Passage to read =>
AI Senior Staff Systems Engineer

Reposted 2 Days Ago
Be an Early Applicant
San Jose, CA, USA
In-Office
137K-254K Annually
Senior level
Artificial Intelligence • Cloud • Hardware • Software • Semiconductor
The Role
Lead the development and management of AI infrastructure, ensuring optimal performance of systems and providing mentorship to engineers while deploying advanced AI models.
Summary Generated by Built In
At Cadence, we hire and develop leaders and innovators who want to make an impact on the world of technology.

We are seeking a highly skilled and experienced AI Systems Engineer to join our team. This is a hands-on, senior individual contributor role that will be pivotal in leading the development, operations, and support of our entire AI infrastructure. You will be responsible for the entire lifecycle of our AI systems, from architecting and building high-performance GPU clusters to deploying and optimizing our most advanced AI models and agentic services.

Responsibilities 

  • AI Infrastructure Architecture & Strategy: Lead the design and implementation of our next-generation AI infrastructure to support our Agentic AI initiatives. You will define the technical strategy for our on-premise GPU clusters, storage solutions, and networking to ensure optimal performance, scalability, and reliability for all our AI workloads.

  • Cloud AI Service Integration: Support and secure the use of public cloud AI services, including Azure OpenAI services and Google Cloud Platform (GCP) services like Gemini. This includes managing secure access, monitoring usage, and tracking billing to ensure cost-effectiveness. You will also have hands-on experience supporting compute, GPUs, and AI services on both GCP and Azure.

  • Hands-on GPU Cluster Management: Take a leadership role in the configuration, installation, and optimization of GPU server clusters. This includes advanced troubleshooting of hardware and software, performance tuning, and implementing best practices for cluster utilization and resource management. You will be an expert in administering job schedulers like LSF in a production environment, including integration with Docker for containerized job submission.

  • Full-Stack AI Tech Stack Development & Operations: Architect and deploy a robust and scalable AI tech stack. You will be responsible for the end-to-end operational lifecycle, including setting up and managing deep learning frameworks (PyTorch, TensorFlow), containerization with Docker and Kubernetes, and implementing CI/CD pipelines for AI model development.

  • Advanced LLM Deployment & Optimization: Lead the deployment, serving, and optimization of Large Language Models (LLMs). You will be an expert in techniques such as model quantization, distillation, and using high-performance serving frameworks (e.g., vLLM, TGI, TensorRT-LLM) to maximize inference throughput and minimize latency.

  • Agentic AI Workflow & Service Engineering: Architect and build production-grade Agentic AI workflows and services. You will be responsible for the technical design and implementation of systems that integrate LLMs with external tools, APIs, and databases, and will mentor other engineers on building robust and scalable AI agent applications.

Available data =>
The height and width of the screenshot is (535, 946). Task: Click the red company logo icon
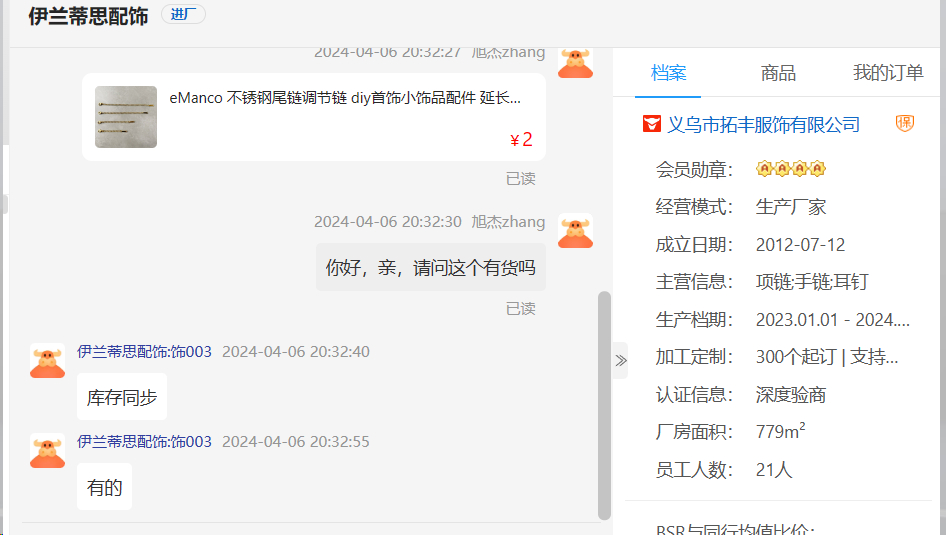[652, 124]
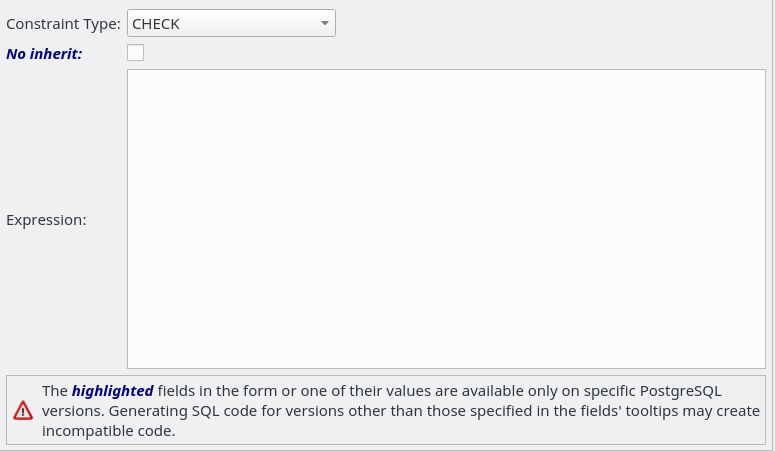The width and height of the screenshot is (775, 451).
Task: Place the cursor in the empty Expression box
Action: click(446, 219)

Your tasks =>
• A. Copy the part of the AI engineer job posting starting with "AI Senior Staff" and going on through "advanced AI models.".
• B. Pick up the AI engineer job posting after its last line and keep writing it.

Set of answers =>
• A.
AI Senior Staff Systems Engineer

Reposted 2 Days Ago
Be an Early Applicant
San Jose, CA, USA
In-Office
137K-254K Annually
Senior level
Artificial Intelligence • Cloud • Hardware • Software • Semiconductor
The Role
Lead the development and management of AI infrastructure, ensuring optimal performance of systems and providing mentorship to engineers while deploying advanced AI models.

• B.
  • Automation & Monitoring: Develop and maintain automation scripts using languages like Python, Bash, or Perl to streamline system maintenance, deployment, and reporting. Implement and manage monitoring solutions for system health, job statuses, GPU utilization, and container performance to proactively identify and resolve issues.

  • AI Systems Support & Mentorship: Act as the final escalation point for the most complex technical issues related to our AI infrastructure. You will also serve as a technical leader and mentor to other engineers, providing guidance on best practices in AI systems engineering, performance tuning, and operational excellence.

  • Security and Compliance: Develop and implement security best practices for our AI systems and data, ensuring compliance with relevant regulations and protecting our intellectual property.

Required Skills and Qualifications 

  • 10+ years of experience in a senior technical role, with at least 5 years focused on building and operating high-performance computing or AI infrastructure. Proven track record as a Principal or Senior Staff Engineer.

  • Expert-level knowledge of NVIDIA GPU architecture and technologies like CUDA and cuDNN. Extensive experience with multi-GPU and multi-node training and inference.

  • Proven experience with public cloud AI services, specifically managing access, usage, and billing for Azure OpenAI and Google Cloud Platform (GCP) services.

  • Extensive hands-on experience with Docker: image management, container orchestration, and troubleshooting.

  • Proficiency in scripting languages such as Python, Bash, or Perl.

  • Deep expertise in Linux system administration (RHEL preferred), including networking, storage, and performance tuning. 

  • Familiarity with user authentication and integration using systems like LDAP or Active Directory.

  • Strong problem-solving and communication skills with the ability to work in a multi-platform, cross-functional, and geographically distributed team.

Preferred/Bonus Skills 

  • Understanding of AI job profiling and tuning (memory, GPU, I/O).

  • Experience administering LSF clusters in a production or research environment. Familiarity with other job schedulers like Slurm is a plus.

  • Experience with LSF Docker integration and job submission using container images.

  • Experience with macOS/AppleSilicon system admin tasks and troubleshooting.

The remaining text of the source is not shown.